* TASK INSTRUCTIONS *
Your reply should hold the line containing "This screenshot has width=650, height=368." and every later line of the records, reproduced exactly, and no other lines.

Saved entries

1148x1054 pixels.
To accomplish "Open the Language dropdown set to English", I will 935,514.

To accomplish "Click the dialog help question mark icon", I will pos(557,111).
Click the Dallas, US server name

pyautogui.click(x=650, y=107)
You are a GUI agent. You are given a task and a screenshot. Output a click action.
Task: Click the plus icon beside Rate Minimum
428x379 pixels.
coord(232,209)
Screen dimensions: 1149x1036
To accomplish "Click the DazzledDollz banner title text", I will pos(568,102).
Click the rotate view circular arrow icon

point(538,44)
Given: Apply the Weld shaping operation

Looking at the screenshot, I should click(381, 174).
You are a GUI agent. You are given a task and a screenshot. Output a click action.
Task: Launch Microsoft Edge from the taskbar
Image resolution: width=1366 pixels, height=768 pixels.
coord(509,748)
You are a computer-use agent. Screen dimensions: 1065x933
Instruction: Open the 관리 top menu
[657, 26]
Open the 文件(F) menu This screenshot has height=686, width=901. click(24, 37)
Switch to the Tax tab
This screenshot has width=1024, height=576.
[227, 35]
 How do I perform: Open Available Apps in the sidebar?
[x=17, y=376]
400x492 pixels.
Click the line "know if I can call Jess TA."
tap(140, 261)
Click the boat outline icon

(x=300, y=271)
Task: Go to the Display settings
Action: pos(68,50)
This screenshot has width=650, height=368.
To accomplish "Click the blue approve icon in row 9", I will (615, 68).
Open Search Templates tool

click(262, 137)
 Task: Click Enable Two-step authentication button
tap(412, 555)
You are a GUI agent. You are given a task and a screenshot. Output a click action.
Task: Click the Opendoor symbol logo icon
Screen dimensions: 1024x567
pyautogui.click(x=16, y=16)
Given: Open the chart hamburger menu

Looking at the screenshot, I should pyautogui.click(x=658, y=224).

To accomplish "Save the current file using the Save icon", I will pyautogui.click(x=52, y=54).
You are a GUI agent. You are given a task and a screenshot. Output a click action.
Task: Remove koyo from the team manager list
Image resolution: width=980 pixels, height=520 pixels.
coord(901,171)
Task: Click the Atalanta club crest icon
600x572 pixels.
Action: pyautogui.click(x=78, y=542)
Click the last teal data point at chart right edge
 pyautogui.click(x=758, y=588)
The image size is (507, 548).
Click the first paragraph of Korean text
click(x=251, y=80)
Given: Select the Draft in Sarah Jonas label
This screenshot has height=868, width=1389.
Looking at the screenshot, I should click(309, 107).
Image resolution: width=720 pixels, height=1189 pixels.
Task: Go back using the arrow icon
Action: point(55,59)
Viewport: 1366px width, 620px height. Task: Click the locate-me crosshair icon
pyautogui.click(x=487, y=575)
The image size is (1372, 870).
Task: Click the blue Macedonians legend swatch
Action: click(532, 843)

* WORKED SOLUTION *
This screenshot has width=650, height=368.
To accomplish "Click the blue approve icon in row 9", I will (615, 68).
Open Search Templates tool

click(262, 137)
 Task: Click Enable Two-step authentication button
tap(412, 555)
You are a GUI agent. You are given a task and a screenshot. Output a click action.
Task: Click the Opendoor symbol logo icon
Screen dimensions: 1024x567
pyautogui.click(x=16, y=16)
Given: Open the chart hamburger menu

Looking at the screenshot, I should pyautogui.click(x=658, y=224).

To accomplish "Save the current file using the Save icon", I will pyautogui.click(x=52, y=54).
You are a GUI agent. You are given a task and a screenshot. Output a click action.
Task: Remove koyo from the team manager list
Image resolution: width=980 pixels, height=520 pixels.
coord(901,171)
Task: Click the Atalanta club crest icon
600x572 pixels.
Action: pyautogui.click(x=78, y=542)
Click the last teal data point at chart right edge
 pyautogui.click(x=758, y=588)
The image size is (507, 548).
Click the first paragraph of Korean text
click(x=251, y=80)
Given: Select the Draft in Sarah Jonas label
This screenshot has height=868, width=1389.
Looking at the screenshot, I should click(309, 107).
Image resolution: width=720 pixels, height=1189 pixels.
Task: Go back using the arrow icon
Action: point(55,59)
Viewport: 1366px width, 620px height. Task: Click the locate-me crosshair icon
pyautogui.click(x=487, y=575)
The image size is (1372, 870).
Task: Click the blue Macedonians legend swatch
Action: click(532, 843)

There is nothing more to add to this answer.